Elder Holland emphasizes that if you had appendicitis, God would expect you to seek priesthood blessings and get the best medical care available. We are expected to use the wonderful resources available to us. On that same note, someone would seek that help from someone best suited to give medical advice for appendicitis. So it’s possible that we may not know enough about a very personal and vulnerable situation to judge the amount of faith someone has, or the way they are applying the atonement in their lives. I fear that sometimes in an effort to be right, those around us often forget that our ultimate goal is to have charity and one of the best ways to show charity is to withhold judgement. There is a lot of controversy and a lot of opinions in the world about the best ways to treat any sort of mental challenge. For one person, one thing may work better than for another and our perception of what is happening may not be completely accurate. For me, it took years to finally get a grasp on what treatments worked for me and to develop the skills necessary to live, what my parents and I prayerfully felt was a functioning life.
So in his talk, Elder Holland gives specific council on how to respond to these challenges. These points apply to both those who suffer with mental challenges, and to the loved ones around them, doing their best to help and love. I’ll summarize and point out 5 of them.
1 - “Never lose faith in your Father in Heaven, who loves you more than you can comprehend.”

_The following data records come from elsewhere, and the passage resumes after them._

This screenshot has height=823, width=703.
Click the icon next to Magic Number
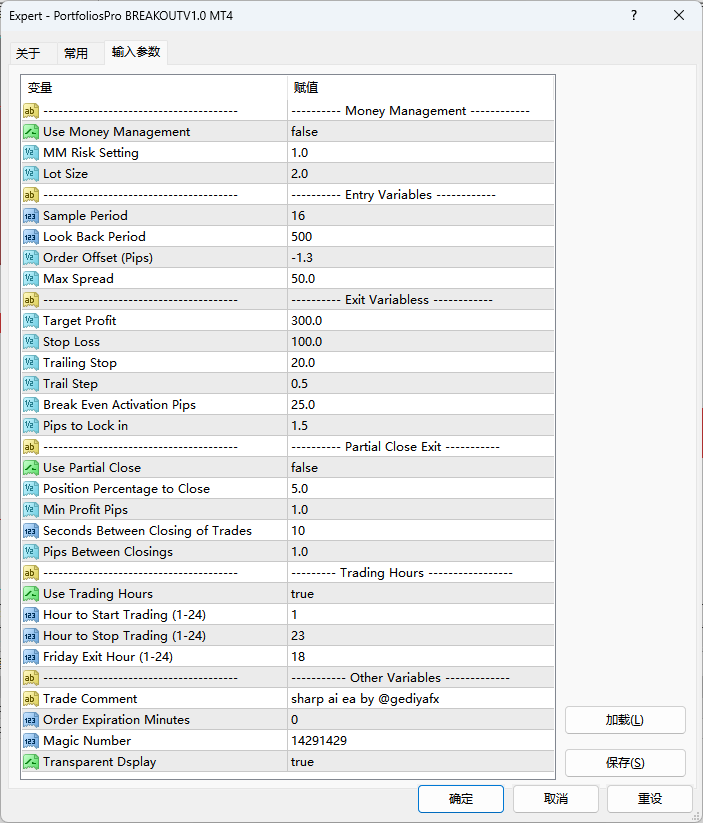pos(31,741)
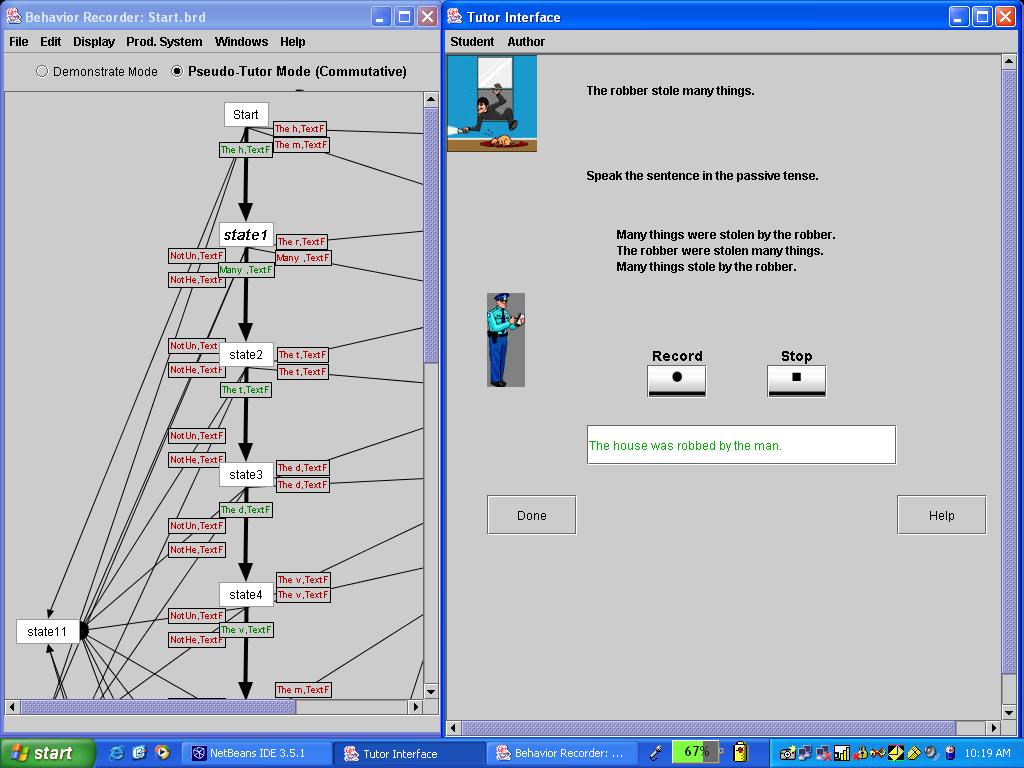Click the Help button in Tutor Interface
This screenshot has width=1024, height=768.
tap(941, 516)
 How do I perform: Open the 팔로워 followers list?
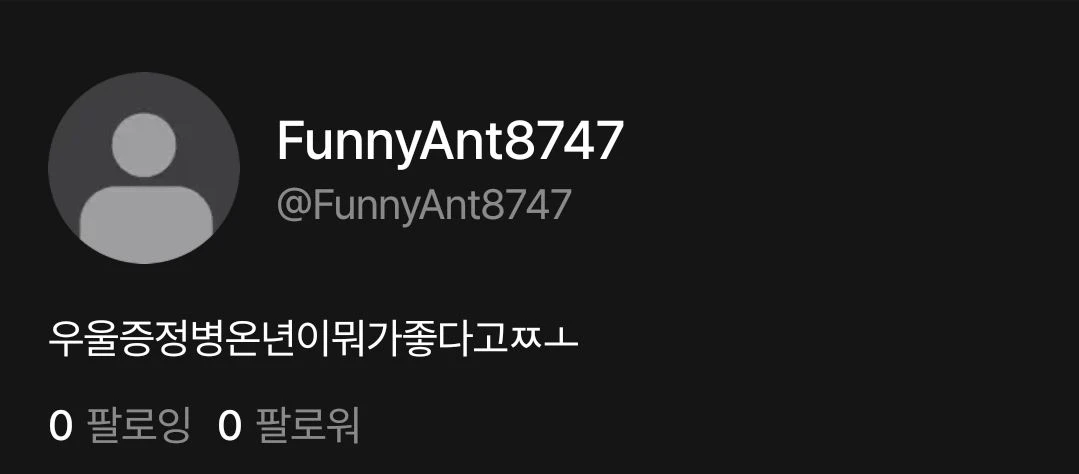click(288, 425)
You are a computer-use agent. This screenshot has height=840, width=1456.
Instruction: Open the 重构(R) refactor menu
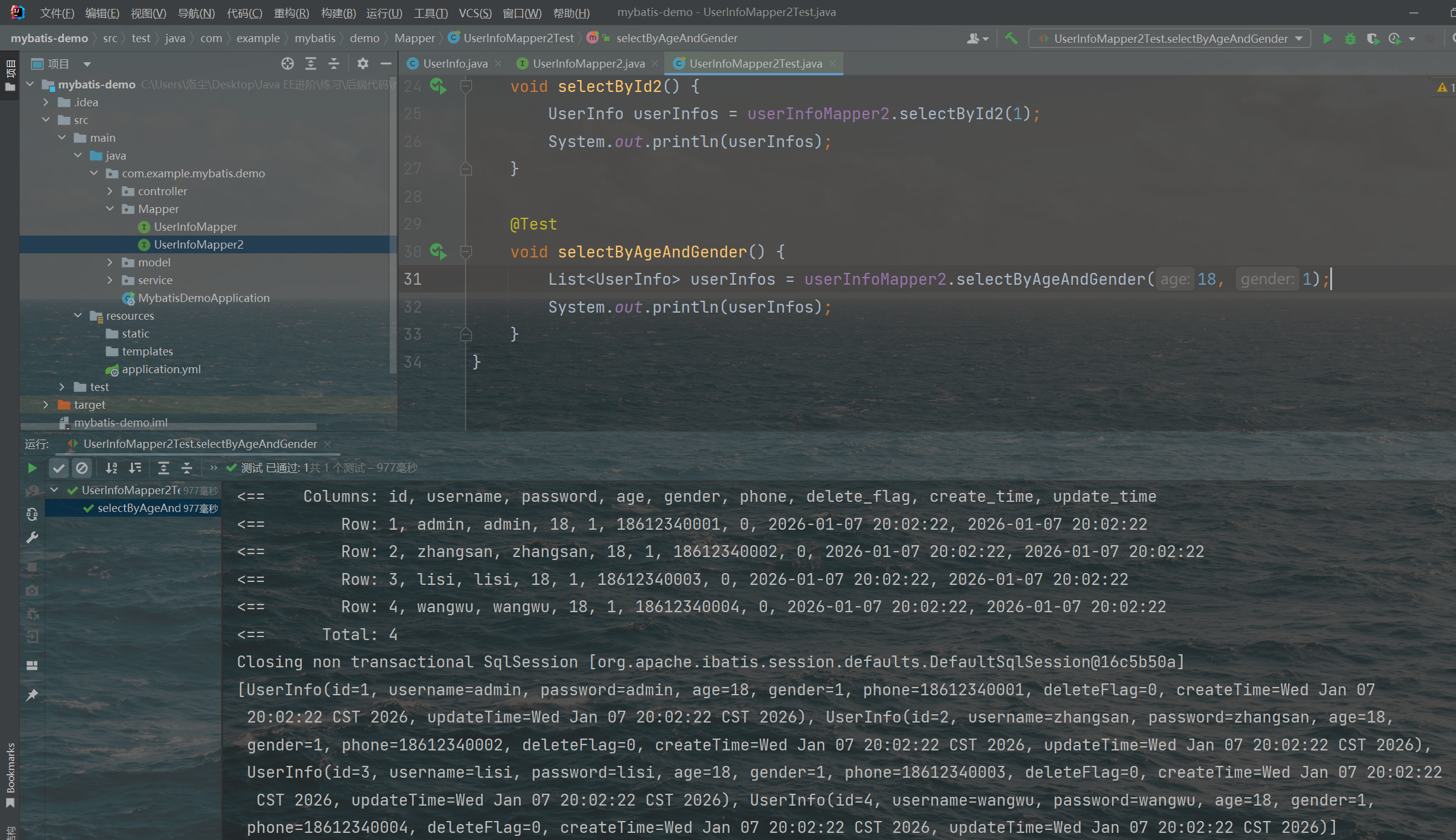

The Lord has promised that he will not leave us comfortless. He knows what things will provide us with the most peace and happiness and He will provide those blessings. In his due time. However, he explains that, his ways are higher than our ways, and his thoughts higher than our thoughts. He knows what tests in this mortal life will ultimately lead us to become more like him, and which ones will make us stronger. One way I have seen God manifest His love for me during difficult times is particularly through angels - both seen and unseen. Friends and family and even at times strangers have provided me with unconditional love and support that has completely pierced my soul. These people strengthen my testimony and help me know of God’s love for me. We need to recognize the hand of the Lord in all things, but we also need to BE the hand. We need reach out to those around us realizing that we are all in need of the Savior, and we are ALL His children. God’s love is always there for us.
2 - “Faithfully pursue the time-tested devotional practices that bring the Spirit of the Lord into your life.”
- Study the Book of Mormon with diligence. This will open up the gates of our hearts for the spirit to touch and comfort us. It is a book of truth, and therefore light. Even if the specific words in the particular scripture don’t bring comfort, reading it opens the way for the holy spirit to do so.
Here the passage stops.